**Work request A**:
Answer these from the post on the automotive sector, one per line, marked (i), (ii), (iii):
(i) By how much did Valeo fall on the stock market in 2018?
(ii) In what year is Milan listed for a total ban on diesel?
(iii) How many charging points does Europe have now?
**Work request B**:
Decide whether each statement agrees with the post on the automotive sector, and support each yes or no with a quote:
(i) Diesel's market share in Europe fell from 55% to 36% in one year.
(ii) Car sales in China fell over the first nine months of 2018.
(iii) The best charging terminals today refill a whole battery in under 10 minutes.
**Work request C**: From the post on the automotive sector, print the part that opens with the words containing "Consumers are also" and closes with "in 30 years!".

**Given passage**:
● ● ● ● ● ● ●

Equities. The Automotive sector will engage in a technological transition for several years

Date: 22 October, 2018 - Blog

On the stock market, the Automotive sector lost 20% in 2018. Equipment manufacturers lost more with -38% for Continental or -50% for Valeo. After the cheating on diesel engines, the automotive sector is facing a major technological transition over the next 10 years and new tough standards on CO2 emissions. In addition, in the short term, they are under pressure because of trade war (import tariffs and steel and aluminium prices increases), Brexit and protectionist measures that they can’t manage. Everything is going so fast that the automotive sector is undergoing profound structural changes.

Consumers are also upset: in August, car sales in Europe jumped 31.2% to drop 23% in September and 39% annualized and seasonally adjusted. Volkswagen has announced a sales decline of 37% in Europe and 18% worldwide. In China, car sales fell 11.6%, the largest decline in seven years, and rose 1.5% in the nine months of 2018; however, the contraction in China has accelerated in the last 3 months and we could see a decline in sales in 2018, the first decrease in 30 years!

Diesel engines will be banned from major European cities between 2024 and 2030. Total ban on diesel in Oslo in 2019, Copenhagen 2019, Barcelona 2020, Paris 2024, Rome 2024, Athens 2024, Brussels 2025, Amsterdam 2025, Madrid 2025, Milan 2030, etc. … From 2019, the big German cities, Berlin in the lead, will partially ban diesel. The drop in diesel sales is impressive between -20% and -30% depending on the country. In Europe, the market share of diesel has decreased from 55% to 36% in 1 year! If diesel technology were to disappear in the near future, an unquantifiable consequence today could be value patches on patents.

So for consumers, what to buy ? Gasoline engines or hybrids/pure electric, the latter still being too expensive? To buy or wait some years to have a greater choice of hybrids/ pure electricals and lower prices? And pure electric cars, yes, but the charging network is not large enough; this is one of the reasons why pure electric cars are still so expensive (another reason is economies of scale): manufacturers do not want consumers to buy them today aggressively because consumers would be very unhappy, especially during holidays, faced with traffic jams in front of the charging stations.

Governments are hardening the rules on CO2 emissions, pushing manufacturers to produce electric cars, but these same governments do not have a real policy to support their development by pushing the infrastructure in charging stations. Worse, they are reducing tax incentives when buying clean cars, i.e. France, Britain, justifying a control of public deficits and sending a confusing signal to future buyers of cars. In Europe, there are 200’000 charging points and it would need 2.5 million in 2025 according to the European Automobile Manufacturers’ Association. It will also need terminals that recharge the whole batteries in less than 10 minutes; today, the best performers recharge half in 30 minutes.

● ● ● ● ● ● ●

**Exercise data**:
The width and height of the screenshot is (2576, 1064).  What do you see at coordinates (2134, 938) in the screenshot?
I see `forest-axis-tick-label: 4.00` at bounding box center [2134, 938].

● ● ● ● ● ● ●

**Task solution A**:
(i) -50%
(ii) 2030
(iii) 200’000

**Task solution B**:
(i) Yes: "In Europe, the market share of diesel has decreased from 55% to 36% in 1 year!"
(ii) No: "rose 1.5% in the nine months of 2018"
(iii) No: "today, the best performers recharge half in 30 minutes."

**Task solution C**:
Consumers are also upset: in August, car sales in Europe jumped 31.2% to drop 23% in September and 39% annualized and seasonally adjusted. Volkswagen has announced a sales decline of 37% in Europe and 18% worldwide. In China, car sales fell 11.6%, the largest decline in seven years, and rose 1.5% in the nine months of 2018; however, the contraction in China has accelerated in the last 3 months and we could see a decline in sales in 2018, the first decrease in 30 years!